-- Opening Marker --

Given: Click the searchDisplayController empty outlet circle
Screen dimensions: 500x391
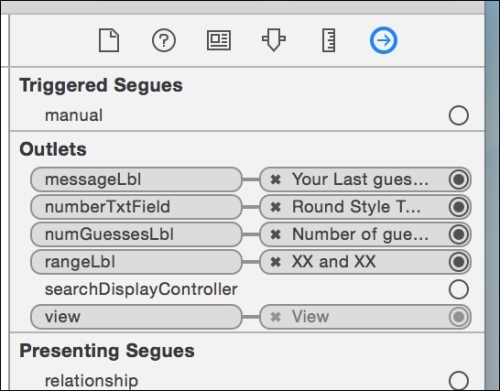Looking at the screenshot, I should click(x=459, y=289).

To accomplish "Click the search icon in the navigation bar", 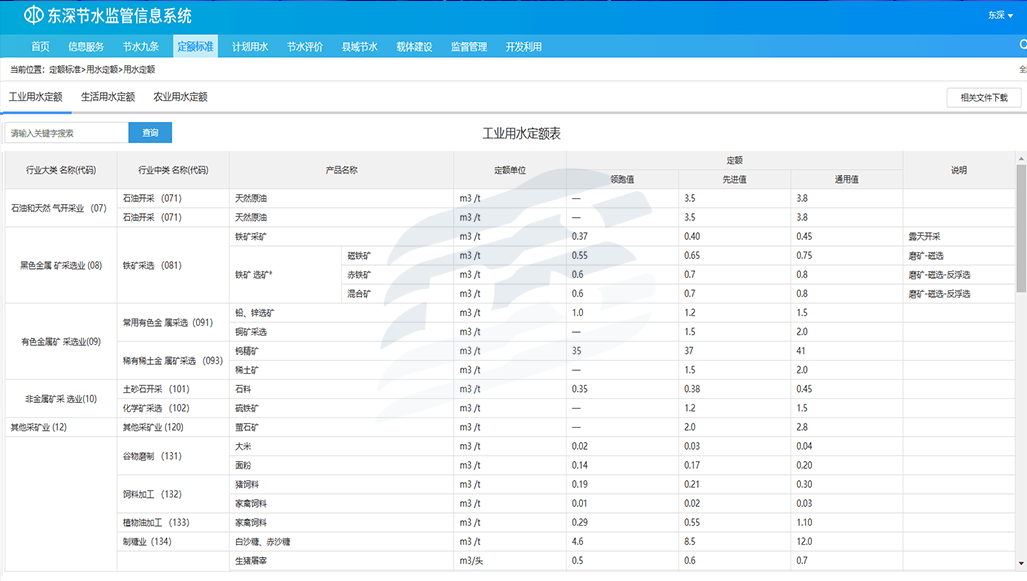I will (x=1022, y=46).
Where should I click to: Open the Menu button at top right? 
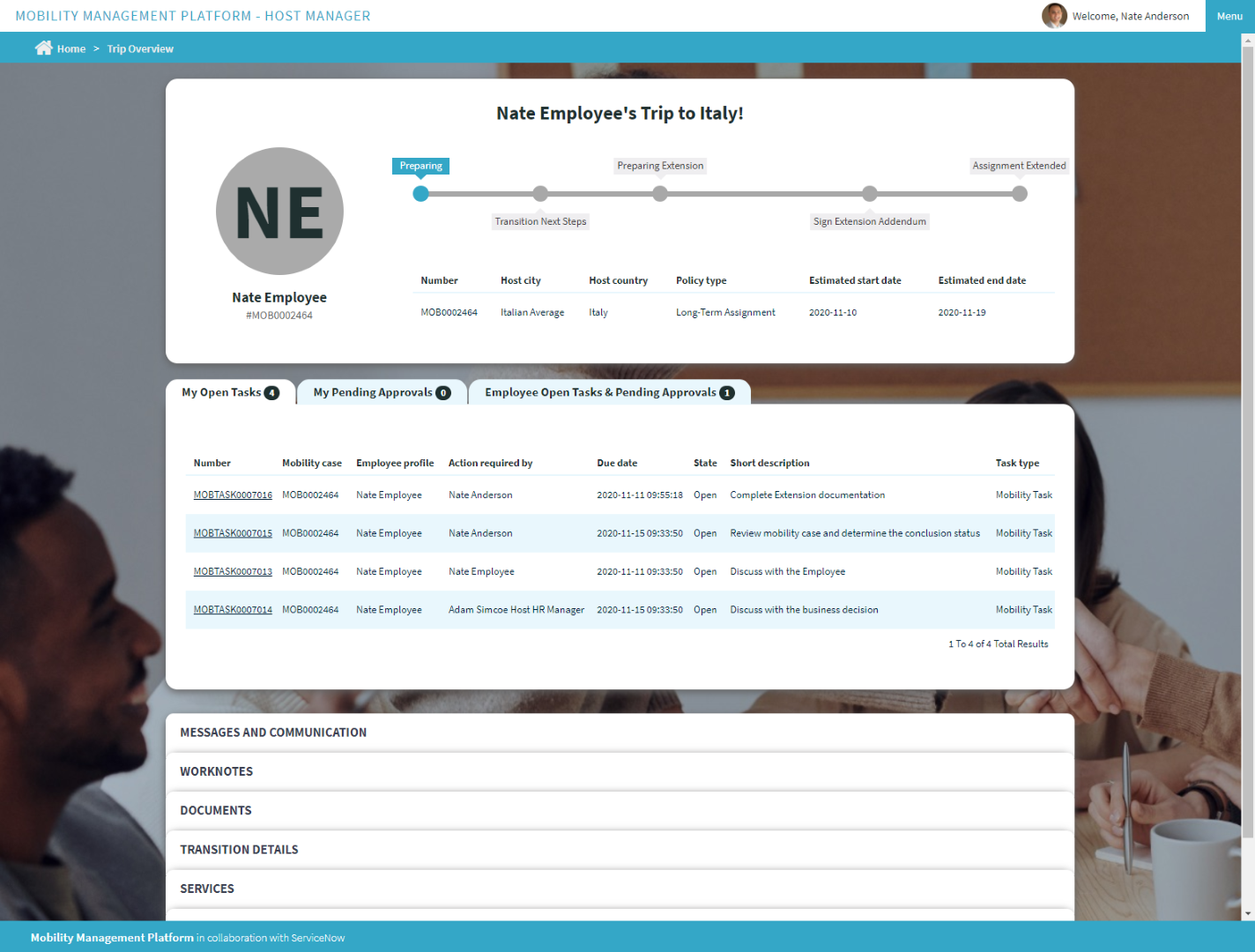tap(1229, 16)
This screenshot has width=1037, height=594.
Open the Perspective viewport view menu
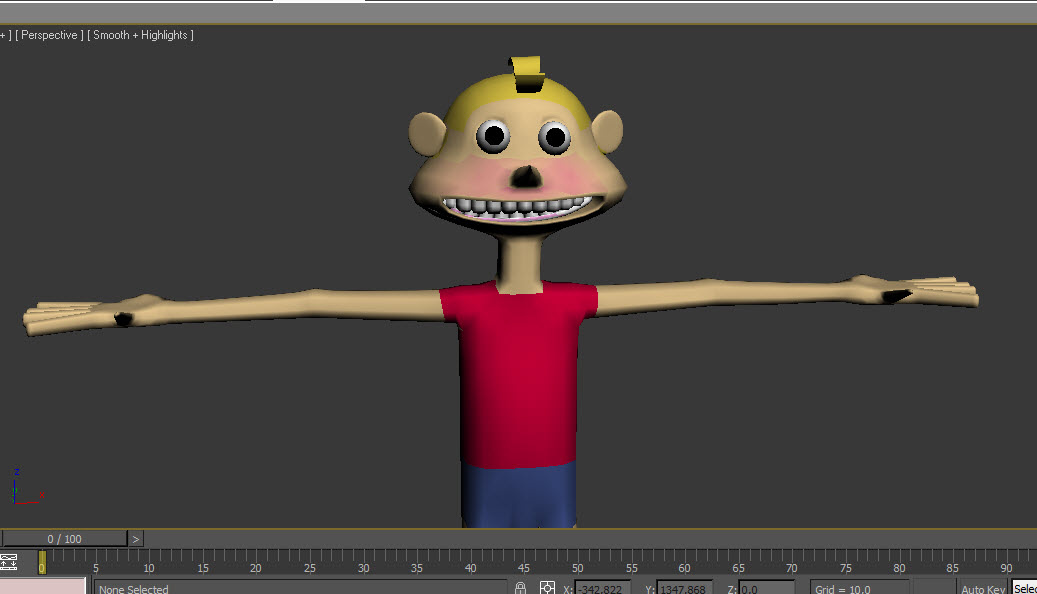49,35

-- Closing Marker --

What this task involves:
Copying starts at the line containing "Where should I" and ends at the last line of the material above; repeat only those lines exactly and omit the pictures.

Answer section:
Where should I click to: Open the Menu button at top right? 
tap(1229, 16)
This screenshot has width=1037, height=594.
Open the Perspective viewport view menu
49,35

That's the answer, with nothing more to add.